Same era twin-turbo I6 performance halo; 2JZ-GTE legend; RWD only
Same era JDM halo; rotary 13B-REW; lighter and more agile, less torque
Same Nissan-era platform with SR20DET; lighter and more affordable; drift culture
AWD performance peer with 4G63T; sedan focused; rally pedigree
AWD turbo peer with EJ20/EJ25; flat-four character; rally pedigree
Compare
Among the JDM halo cars of the 1990s, the Skyline GT-R is the only one with factory AWD. The Supra and the RX-7 are both rear-drive. The table below leans toward the Skyline's strengths because that's where it actually wins, on AWD traction, JTC racing pedigree, and the RB26DETT tuning ecosystem.
| Feature | Nissan Skyline | Toyota Supra A80 | Mazda RX-7 FD3S |
|---|---|---|---|
| Engine layout | I6 turbo (RB20/25/26) | I6 turbo (2JZ-GTE) | Rotary turbo (13B-REW) |
| Drivetrain (GT-R) | AWD (ATTESA E-TS) | RWD | RWD |
| Factory power (cap-era) | 280 PS (measured 320+) | 280 PS | 280 PS |
| Transmission options | 5MT (R32/R33), 6MT (R34) | 5MT, 6MT (Getrag) | 5MT, 4AT |
| Tuning ceiling | 1000+ hp on built RB26 | 1000+ hp on built 2JZ | Rotary tuning specialist territory |
| Body style | Coupe + sedan | Coupe only | Coupe only |
| US import status | R32 2014+, R33 2018+, R34 2023+ | Sold new in US (no 25-yr wait) | Sold new in US (no 25-yr wait) |
| Market values (2026) | GT-R $50k-$250k+ | $70k-$200k+ | $35k-$120k |
| Motorsport legacy | JTC, Group A, Nordschleife | JGTC, Bathurst, drag | JGTC, Le Mans (787B lineage) |
| Reliability reputation | Strong with maintenance; oil pump caveat | Excellent; 2JZ legend | Rotary requires committed ownership |
Gallery
Drivetrain
Editorial
The first decision is GT-R or not. A GT-R means the RB26DETT, ATTESA E-TS AWD, and a five- or six-figure entry price depending on chassis. Non-GT-R trims — R32 GTS-T, R33 GTS-25T, R34 GT-T — are still RB-engine rear-drive coupes, available from $8,000 to $25,000 versus $50,000 and up for a clean GT-R.
For a GT-R, the R32 BNR32 is the accessible starting point: approximately 43,937 units were built and US 25-year eligibility started in 2014. Budget between $50,000 and $90,000 for a clean documented car. A suspiciously cheap R32 GT-R typically means a tired RB26DETT, a poor tune, or rust at the rear arches.
The R34 BNR34 is the rarest R-chassis GT-R at approximately 11,578 units, and prices track that scarcity.

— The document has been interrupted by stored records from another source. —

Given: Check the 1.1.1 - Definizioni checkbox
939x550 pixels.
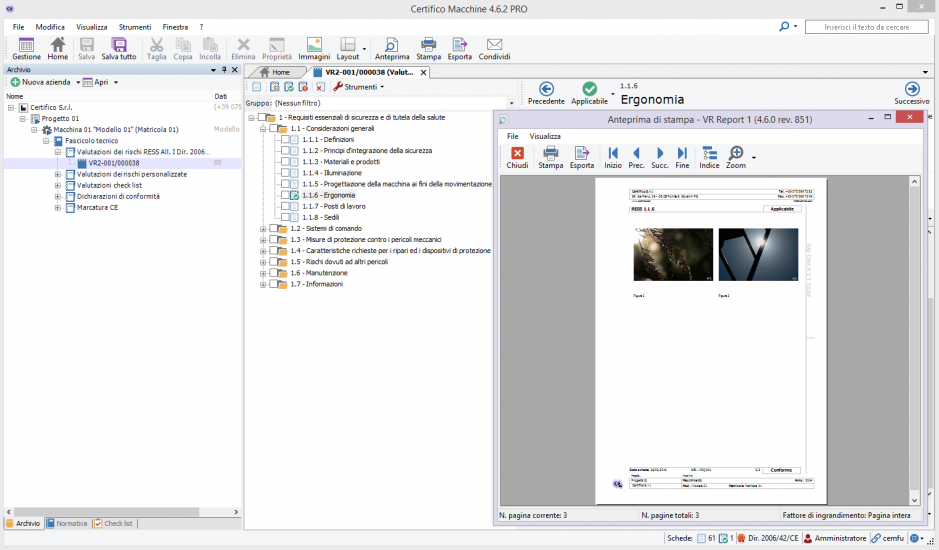Looking at the screenshot, I should [285, 140].
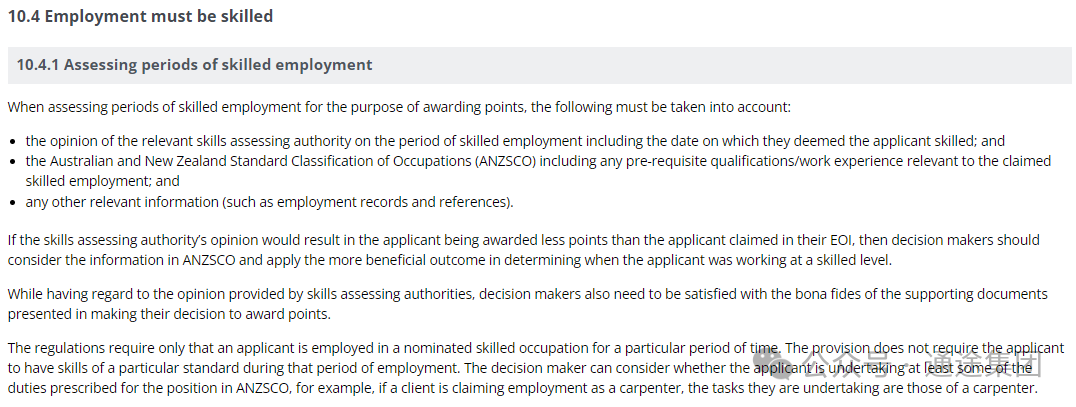
Task: Click the second bullet mentioning ANZSCO classification
Action: 538,161
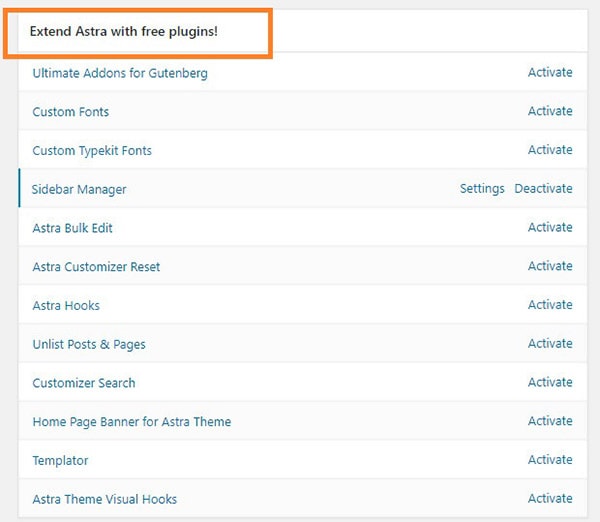Activate Astra Customizer Reset plugin
Image resolution: width=600 pixels, height=522 pixels.
pyautogui.click(x=550, y=266)
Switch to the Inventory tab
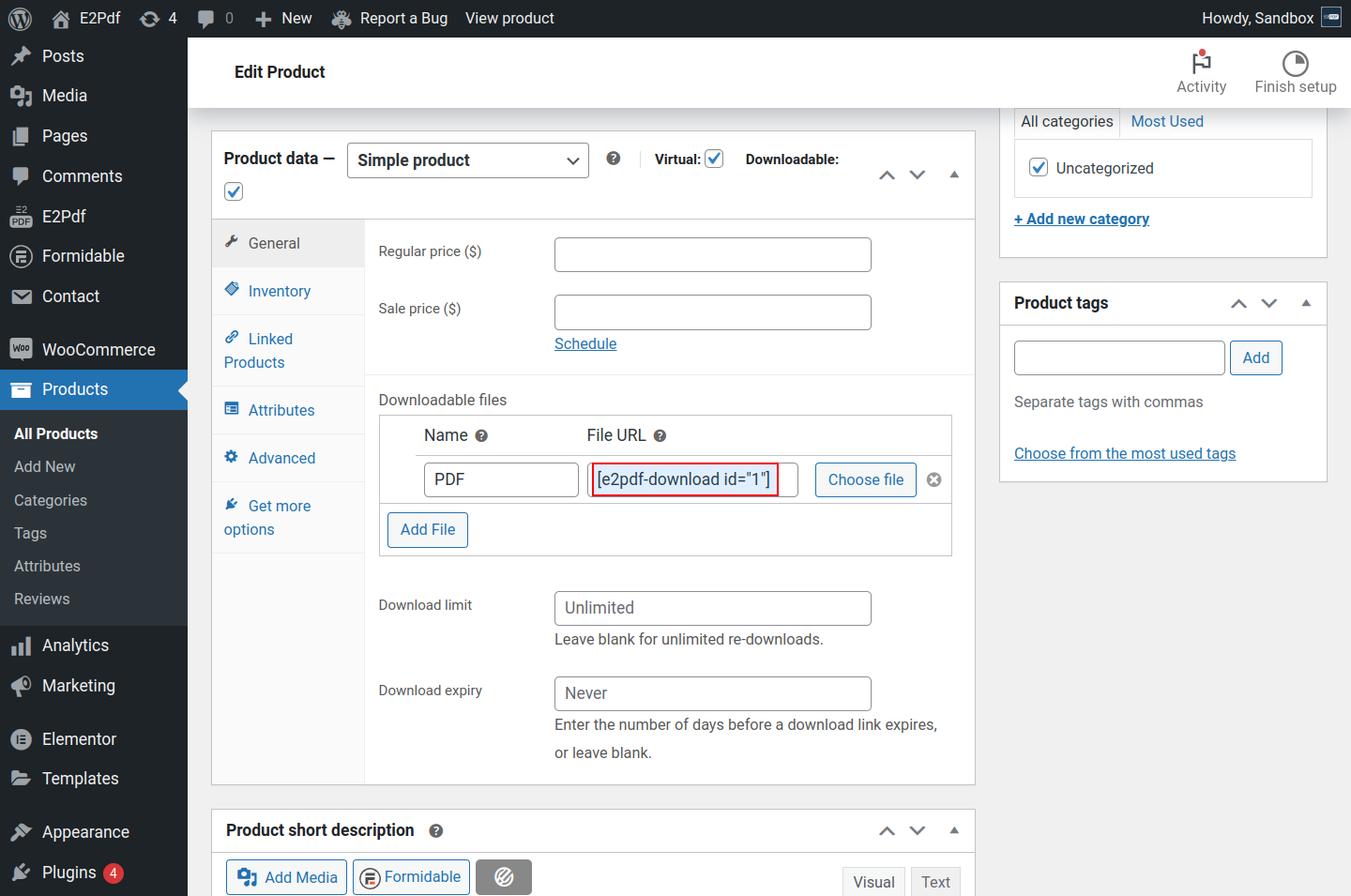 click(279, 291)
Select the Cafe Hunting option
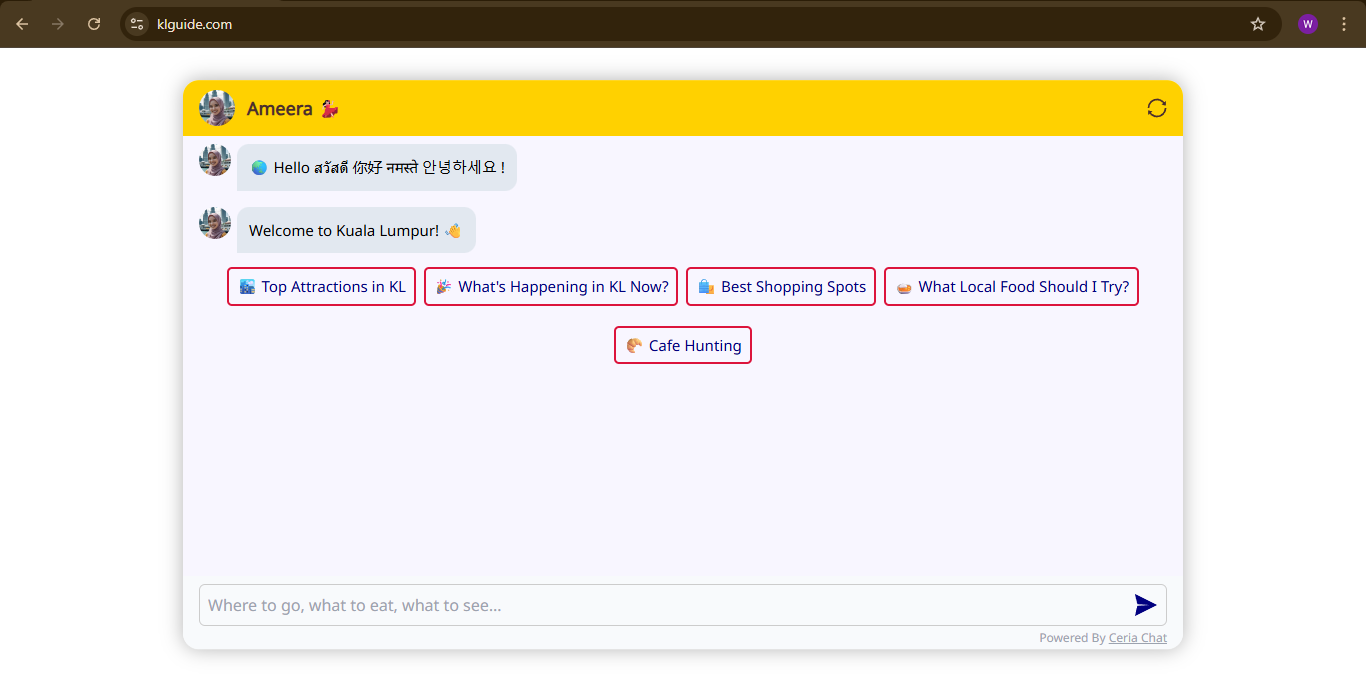Image resolution: width=1366 pixels, height=681 pixels. 683,345
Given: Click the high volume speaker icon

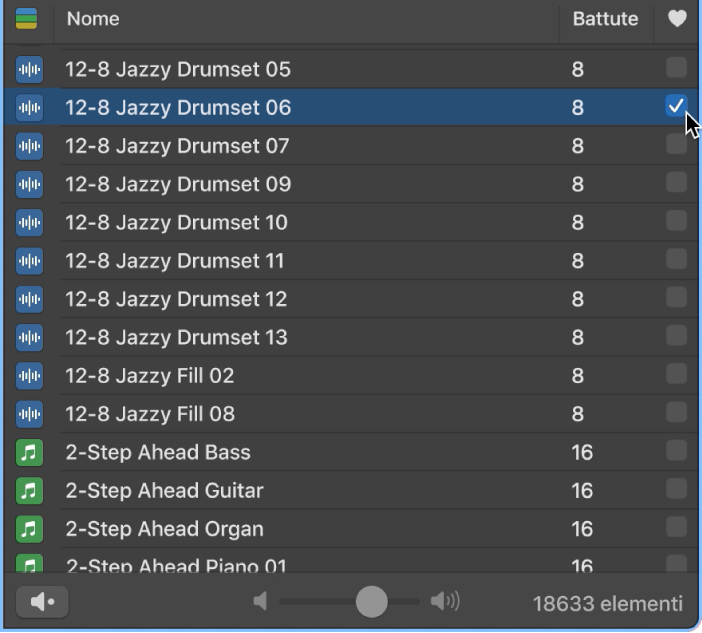Looking at the screenshot, I should (445, 601).
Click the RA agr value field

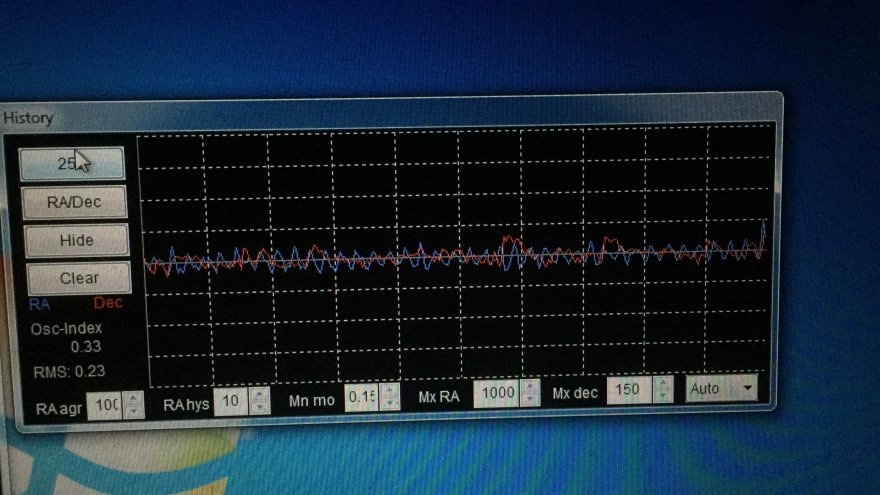pyautogui.click(x=105, y=405)
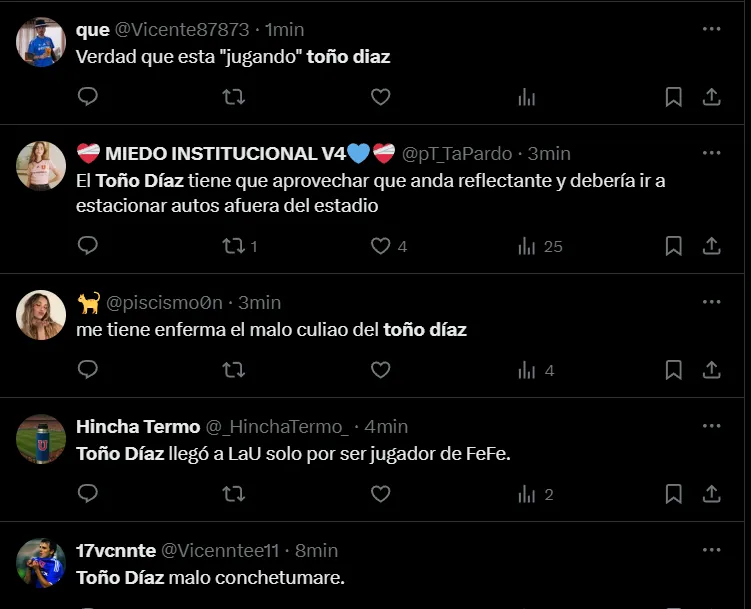The image size is (751, 609).
Task: Open the 3min timestamp on MIEDO INSTITUCIONAL tweet
Action: pyautogui.click(x=549, y=154)
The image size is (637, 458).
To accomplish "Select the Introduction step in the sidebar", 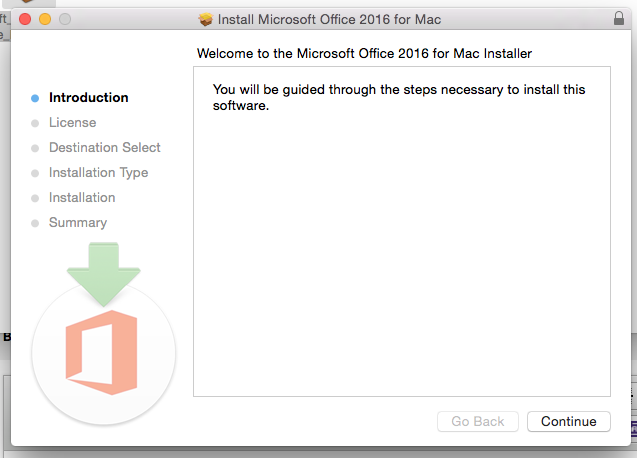I will [x=88, y=98].
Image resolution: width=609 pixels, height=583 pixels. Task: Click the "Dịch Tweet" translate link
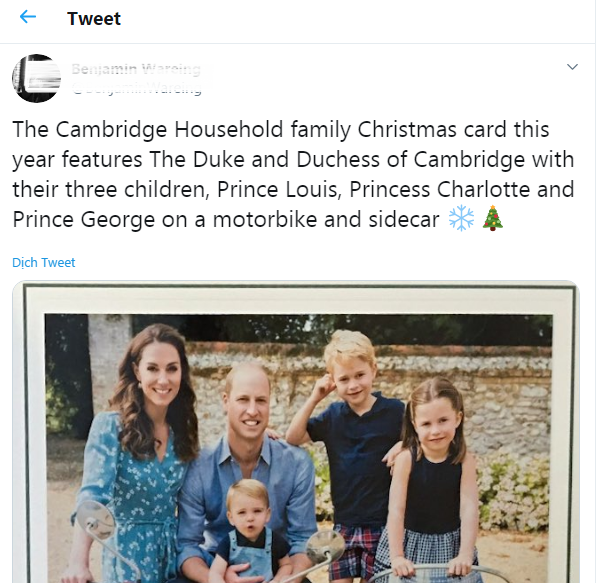coord(43,263)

V-Spec II Nür and Z-Tune cars trade at figures that reflect museum-piece status. For a usable R34, the ER34 GT-T with the RB25DET NEO and 5-speed manual is the accessible path at $20,000 to $25,000.
The R33 BCNR33 is still considered undervalued relative to R32 and R34. Approximately 16,000 GT-R units were built; the longer wheelbase drew criticism on release, but the ATTESA E-TS Pro and Active LSD on V-Spec cars are worth the trade.
Documentation is non-negotiable on any GT-R. Chassis stamps must match the VIN, the export certificate must be present, and the auction sheet must align with stated mileage. GT-Rs are theft targets globally; if the paperwork is incomplete, the price should reflect that or the purchase should not proceed.